Learning Rate Tuning

The main hyperparameter to be careful about is learning rate. Note that learning rate depends on the effective batch size, which is batch_size_per_gpu × num_gpus. Therefore, I highly recommend trying several learning rates based on your training setup. Generally, trying values like 5e-6, 1e-5, 5e-5, 1e-4, 5e-4 should be sufficient.

Tracking Head

The tracking head can slightly improve accuracy but is not necessary. For general cases, especially when GPU resources are limited, we suggest fine-tuning the pre-trained model only with camera and depth heads, which is the setting in default.yaml. This will provide good enough results.

Dataloader Validation

To check if your dataloader is working correctly, the best approach is to visualize its output.

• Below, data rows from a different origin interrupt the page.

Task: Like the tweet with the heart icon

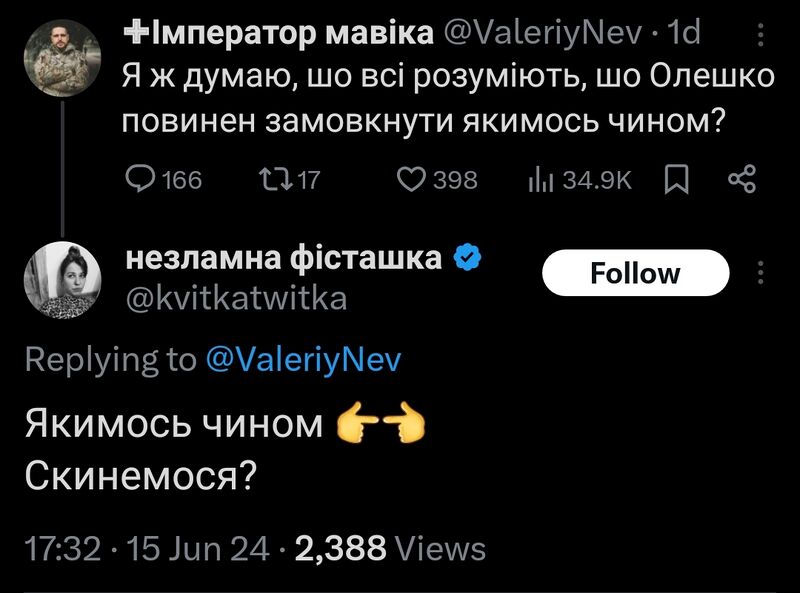Action: click(x=412, y=180)
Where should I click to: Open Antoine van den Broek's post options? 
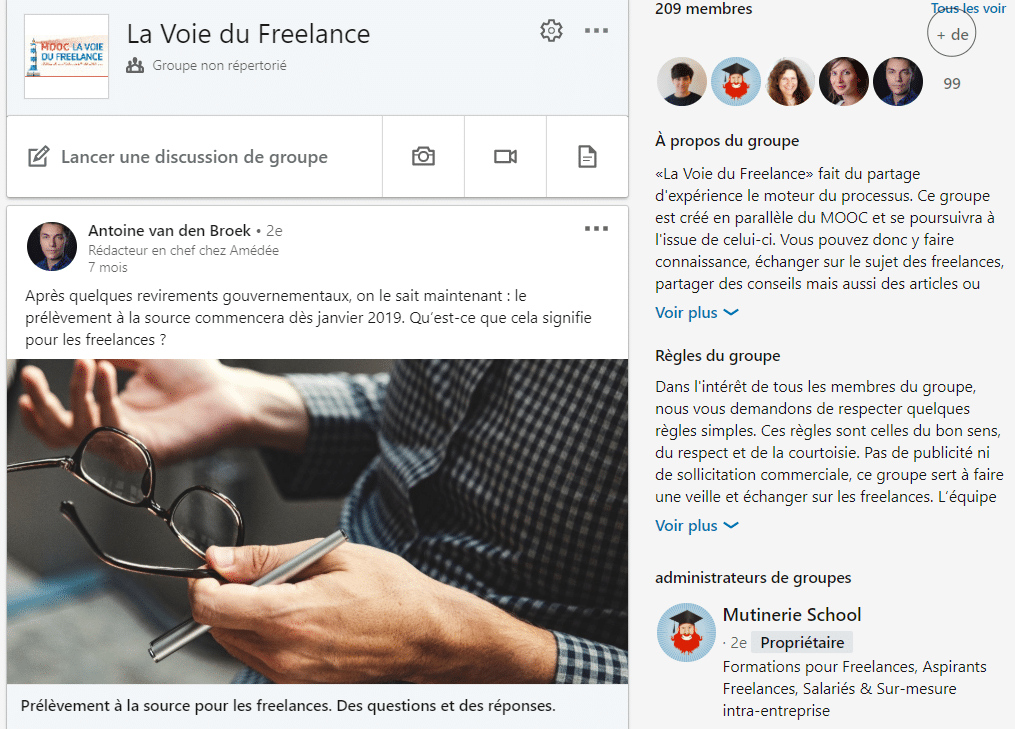pos(596,229)
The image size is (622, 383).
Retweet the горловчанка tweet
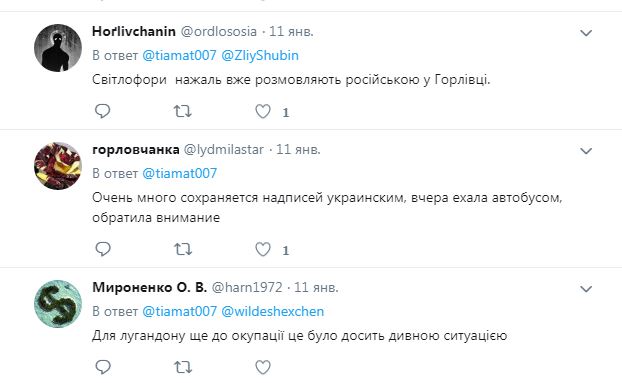coord(183,249)
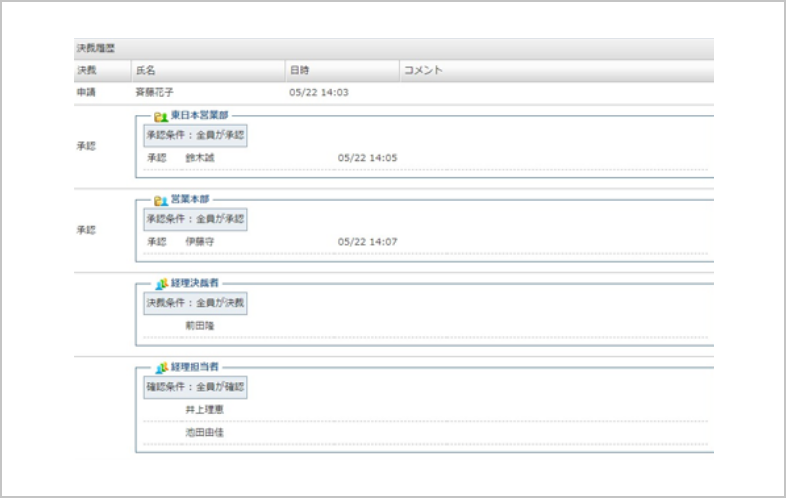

You can save the 3D world points as follows and then visually inspect the PLY files:

def save_ply(points, colors, filename):
    import open3d as o3d                
    if torch.is_tensor(points):
        points_visual = points.reshape(-1, 3).cpu().numpy()
    else:
        points_visual = points.reshape(-1, 3)
    if torch.is_tensor(colors):
        points_visual_rgb = colors.reshape(-1, 3).cpu().numpy()
    else:
        points_visual_rgb = colors.reshape(-1, 3)
    pcd = o3d.geometry.PointCloud()
    pcd.points = o3d.utility.Vector3dVector(points_visual.astype(np.float64))
    pcd.colors = o3d.utility.Vector3dVector(points_visual_rgb.astype(np.float64))
    o3d.io.write_point_cloud(filename, pcd, write_ascii=True)

# Usage example
save_ply(
    batch["world_points"][0].reshape(-1, 3), 
    batch["images"][0].permute(0, 2, 3, 1).reshape(-1, 3), 
    "debug.ply"
)

Handling Unordered Sequences

For unordered sequences, you can check how we compute the ranking (similarity) between one frame and all other frames, as discussed in Issue #82.

Expected Coordinate System

Camera poses are expected to follow the OpenCV camera-from-world convention. Depth maps should be aligned with their corresponding camera poses.